Tarefas a realizar.
(a) Responda a partir da catequese sobre a tristeza:
(i) Em que data foi realizada a Audiência Geral?
(ii) Como a tristeza é entendida nesse vício?
(iii) Quem elaborou uma distinção importante a respeito da tristeza?
(b) Liste todas as linhas de identificação que aparecem na catequese sobre a tristeza entre o parágrafo introdutório e a saudação "Estimados irmãos e irmãs, bom dia!".
(c) Dê continuidade à catequese sobre a tristeza, começando logo após a última frase apresentada.

**** Trecho selecionado

Prosseguindo com a postagem das Catequeses do Papa Francisco sobre os vícios e as virtudes em vista da Quaresma deste Ano Jubilar de 2025, trazemos suas meditações sobre os vícios da “tristeza” e da acídia (preguiça):
Papa Francisco
Audiência Geral
Quarta-feira, 07 de fevereiro de 2024
Os vícios e as virtudes (7): A tristeza
Estimados irmãos e irmãs, bom dia!
No
nosso itinerário de Catequeses sobre os vícios e as virtudes hoje meditamos
sobre um vício bastante negativo, a tristeza, entendida como um
abatimento da alma, uma aflição constante que impede o homem de sentir alegria
pela sua existência.
Em
primeiro lugar é preciso observar que, no que diz respeito à tristeza, os
Padres elaboraram uma distinção importante. Com efeito, existe uma tristeza que
convém à vida cristã e que, com a graça de Deus, se transforma em alegria:
evidentemente, ela não deve ser rejeitada e faz parte do caminho de conversão.

********
**** Dados armazenados

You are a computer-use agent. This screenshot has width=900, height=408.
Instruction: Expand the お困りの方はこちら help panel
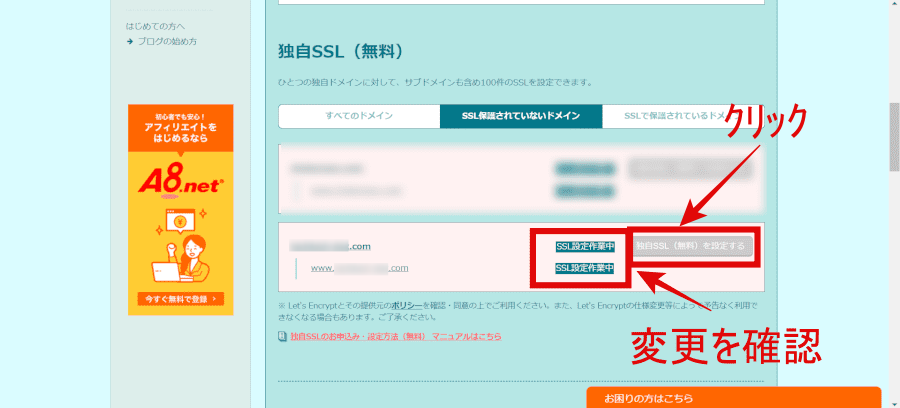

********

Respostas por tarefa.
(a)
(i) Quarta-feira, 07 de fevereiro de 2024.
(ii) Como um abatimento da alma, uma aflição constante que impede o homem de sentir alegria pela sua existência.
(iii) Os Padres.

(b)
- Papa Francisco
- Audiência Geral
- Quarta-feira, 07 de fevereiro de 2024
- Os vícios e as virtudes (7): A tristeza

(c)
Mas existe também uma segunda figura de tristeza, que se insinua na
alma, prostrando-a em um estado de desânimo: é este segundo tipo de
tristeza que deve ser combatido com determinação e com toda a força, porque
deriva do Maligno. Encontramos esta distinção também em São Paulo que,
escrevendo aos coríntios, diz: «A tristeza segundo Deus produz uma mudança de
vida e, assim, leva à salvação. Mas a tristeza segundo o mundo produz a morte»
(2Cor 7,10).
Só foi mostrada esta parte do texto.